Well, this sounds like a perfect reason to pay to have paramedics standing by. Maybe then the isolated trauma patient will be able to have some pain control during their long trip to the hospital. Maybe then a cardiac patient will receive proper care instead of "oxygen and pretty, flashy lights." 



> KBEMS would like to offer our services, staff, and knowledge to the Kansas Health Foundation and Kansas Health Institute to bridge the divide between the inaccuracies of the article and the true concerns and issues facing EMS. EMS serves as a link btween both public safety and the health industry. As such, KBEMS and EMS services can be a valued asset to KHI, as your organization continues to work toward its vision of "Healthier Kansans through informed policy that addresses the many factors influencing health".


Actually, it looks like the newspaper printed a pretty accurate description of what is happening. It just seems like KBEMS isn't pleased that said description paints rural services in a poor light.


----------



## skyemt (Jan 12, 2008)

I am a volunteer basic who works in a rural area... we have access when needed to ALS at the paramedic level, with short response times.

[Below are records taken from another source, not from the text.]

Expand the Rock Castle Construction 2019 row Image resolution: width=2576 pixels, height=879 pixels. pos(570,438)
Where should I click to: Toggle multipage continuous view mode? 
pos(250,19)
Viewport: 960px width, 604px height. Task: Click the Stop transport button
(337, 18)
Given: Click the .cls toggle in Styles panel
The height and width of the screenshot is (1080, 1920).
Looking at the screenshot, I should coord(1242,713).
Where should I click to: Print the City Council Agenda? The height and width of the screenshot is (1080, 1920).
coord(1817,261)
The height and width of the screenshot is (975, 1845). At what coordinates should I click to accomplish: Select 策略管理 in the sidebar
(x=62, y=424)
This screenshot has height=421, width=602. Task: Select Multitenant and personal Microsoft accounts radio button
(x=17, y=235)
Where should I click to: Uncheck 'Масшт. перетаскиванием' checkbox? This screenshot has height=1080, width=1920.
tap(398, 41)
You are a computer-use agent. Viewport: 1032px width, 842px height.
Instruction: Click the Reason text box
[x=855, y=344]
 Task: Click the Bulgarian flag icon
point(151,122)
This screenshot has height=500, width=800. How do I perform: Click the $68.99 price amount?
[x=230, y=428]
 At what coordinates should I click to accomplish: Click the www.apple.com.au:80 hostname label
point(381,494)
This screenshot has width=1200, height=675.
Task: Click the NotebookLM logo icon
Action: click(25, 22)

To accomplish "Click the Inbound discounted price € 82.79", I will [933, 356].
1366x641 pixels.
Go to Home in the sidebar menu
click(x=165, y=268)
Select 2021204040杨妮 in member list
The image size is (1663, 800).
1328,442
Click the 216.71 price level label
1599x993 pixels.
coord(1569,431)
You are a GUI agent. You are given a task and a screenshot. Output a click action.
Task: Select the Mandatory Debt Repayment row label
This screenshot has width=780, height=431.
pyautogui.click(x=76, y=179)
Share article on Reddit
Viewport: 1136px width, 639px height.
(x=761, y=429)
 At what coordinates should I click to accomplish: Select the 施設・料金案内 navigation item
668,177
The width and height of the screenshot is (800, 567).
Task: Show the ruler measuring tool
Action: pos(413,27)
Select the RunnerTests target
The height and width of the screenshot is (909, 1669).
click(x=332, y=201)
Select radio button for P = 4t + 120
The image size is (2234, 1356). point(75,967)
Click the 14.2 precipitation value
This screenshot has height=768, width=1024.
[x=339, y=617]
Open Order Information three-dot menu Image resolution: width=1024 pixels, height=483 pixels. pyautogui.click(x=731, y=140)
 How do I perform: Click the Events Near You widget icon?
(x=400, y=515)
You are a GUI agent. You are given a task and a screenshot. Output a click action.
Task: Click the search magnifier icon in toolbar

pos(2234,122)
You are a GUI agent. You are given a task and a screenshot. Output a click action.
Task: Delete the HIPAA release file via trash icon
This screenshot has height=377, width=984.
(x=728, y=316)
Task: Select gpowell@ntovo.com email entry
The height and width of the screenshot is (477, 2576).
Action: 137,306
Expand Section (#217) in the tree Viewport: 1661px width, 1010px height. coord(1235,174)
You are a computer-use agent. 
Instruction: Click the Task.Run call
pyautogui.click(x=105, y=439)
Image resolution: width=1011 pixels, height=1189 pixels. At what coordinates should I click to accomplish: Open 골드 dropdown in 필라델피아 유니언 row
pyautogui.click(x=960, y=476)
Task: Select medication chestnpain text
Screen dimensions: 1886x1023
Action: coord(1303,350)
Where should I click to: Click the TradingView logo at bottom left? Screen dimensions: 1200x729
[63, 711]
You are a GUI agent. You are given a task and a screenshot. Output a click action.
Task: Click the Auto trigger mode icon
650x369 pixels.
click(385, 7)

do i think our system works? yes it does, and rather well.

if i was having the emergency and needed help, would i want basics with access to ALS, or two paramedics standing by, who do this for a living every single day...

hands down, you know who wins every time... 

i'm not knocking our system, i happen to think highly of it...

but, i am not naive enough to compare it to a paramedic rig standing by 24/7...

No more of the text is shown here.